Am I actually jealous of their grandkids? Could I be that self-centered, that petty? I’ll never have grandkids of my own. Most gay guys of my generation, even long coupled ones, won’t – which is nothing I’d thought to regret much – until they got theirs. Not having children never seemed such a negative – not as I saw the worry, conflict, anguish (and, yes, even sometimes joy) they got with having – and raising – theirs. Not having children was just the way it was; you delt with it. At least you still had your friends.
But clearly grandchildren are a different thing. I know, because now that they’ve got theirs, they are the total focus of their lives. I count for nothing now, at least I assume so, since I almost never hear from them, almost never see them, anymore. Friends of 50 years, who had lives, and careers, of anticipation, ambition, accomplishment – now have only grandchildren, to judge from what they go on about: “Let me show you photos!” As though no one ever had grandchildren before. (There’s that damned jealousy speaking again.)
Since I don’t, won’t ever, have grandchildren of my own, and since I never knew any of my own grandparents, it’s a relationship that’s foreign to me; one I can’t even imagine, though imagining it would be the only way for me to have even a hint of what it’s like.

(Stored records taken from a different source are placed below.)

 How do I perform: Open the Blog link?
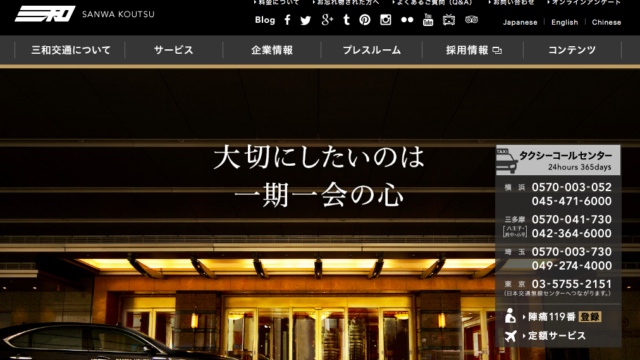click(265, 20)
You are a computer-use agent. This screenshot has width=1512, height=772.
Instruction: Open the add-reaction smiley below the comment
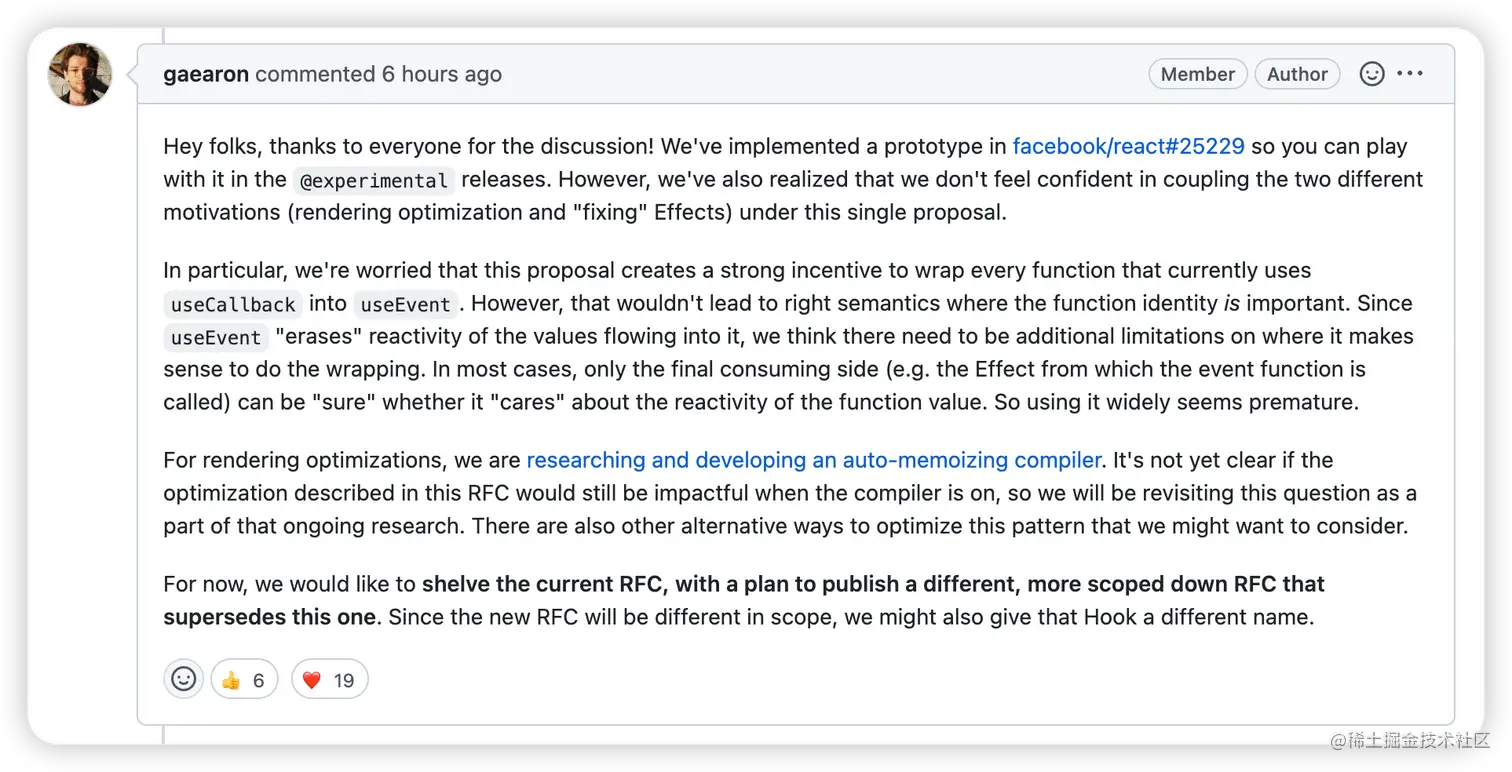point(183,678)
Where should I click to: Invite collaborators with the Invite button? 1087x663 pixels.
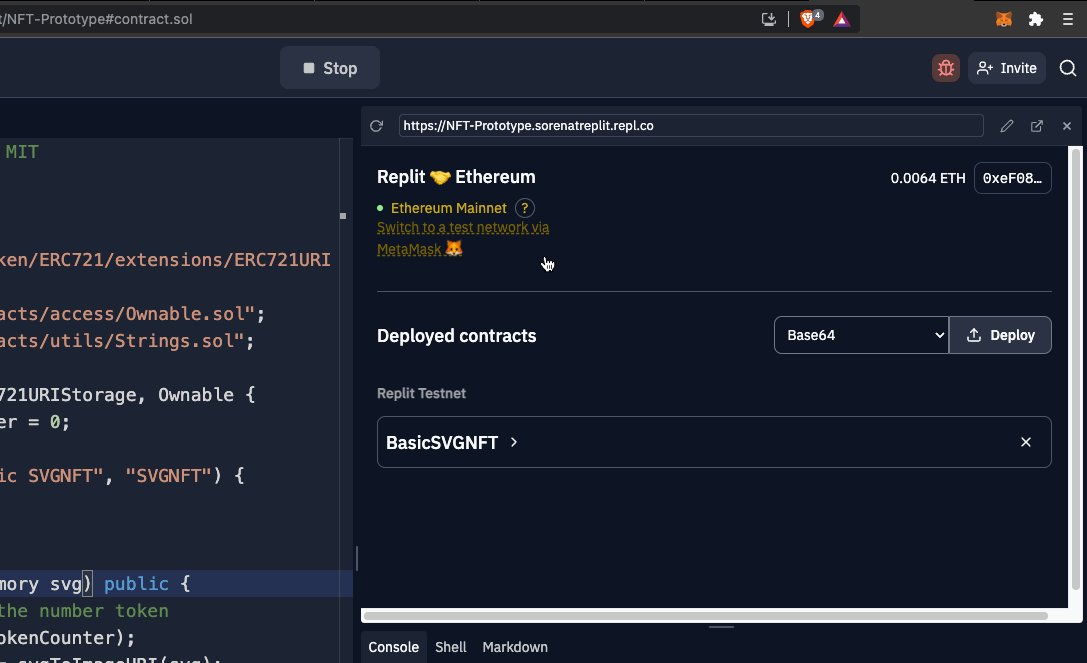tap(1006, 68)

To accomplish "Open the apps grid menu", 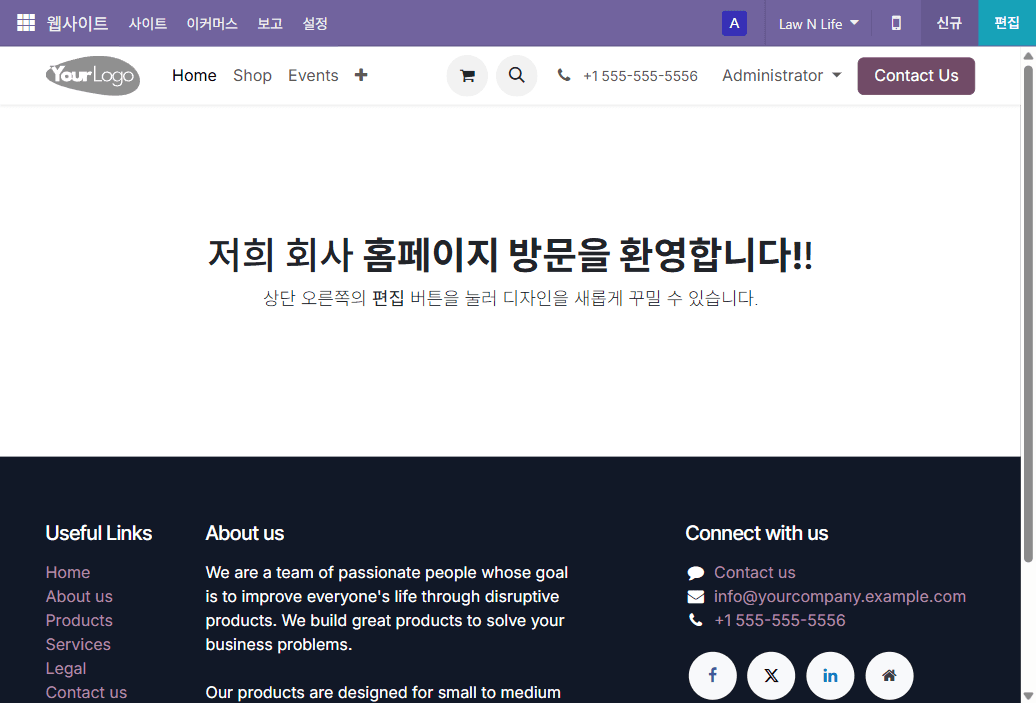I will 25,23.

But, as they used to warn about cats, BEWARE, they suck babies breaths, I’ve begun to wonder if grandchildren shouldn’t come with warnings too, CAUTION, grandparents personal selves at risk!

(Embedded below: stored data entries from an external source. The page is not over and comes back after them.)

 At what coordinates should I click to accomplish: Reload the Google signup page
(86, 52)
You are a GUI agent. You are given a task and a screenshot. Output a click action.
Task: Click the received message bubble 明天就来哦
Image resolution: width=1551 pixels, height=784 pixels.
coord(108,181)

Or maybe the warning that really concerns me more: ALERT, grandparents’ cast-aside friends may make roadways slick with tears.
Of course, I’m happy for them – both the grandparents, and the little demons who’ve stolen them from me – through no fault of their own except the inconvenient fact of their existence. I even (occasionally) delight in seeing the photos and hearing the tales of unprecedented adorability, precocity, brilliance. Occasionally.
I don’t suppose there’s anything to be done about this appalling, and altogether unsatisfying phenomenon, not by me, at least – though I do bring to mind Dr. Swift’s Modest Proposal – stew or fricassee? What seemed like a reasonable approach in his time, however, may not be workable in the modern world. It may be that I’ll just have to accept my disadvantage in the competition for grandparent attention, and move on. Though it doesn’t seem fare, since I’ve known them a whole lot longer than these young whippersnapper kiddos. Once again, life is so unfair.
To myself I say, Get over it, you’ve lost; to the grandkids I say, I’ll try not to hold it against you (though that may be difficult, more than I can manage); to the grandparents, my former friends, I say, I miss you, I hope they are able to give you what you’re giving up along with me, You may miss me too someday. And when you do, I’ll be here waiting. But not patiently.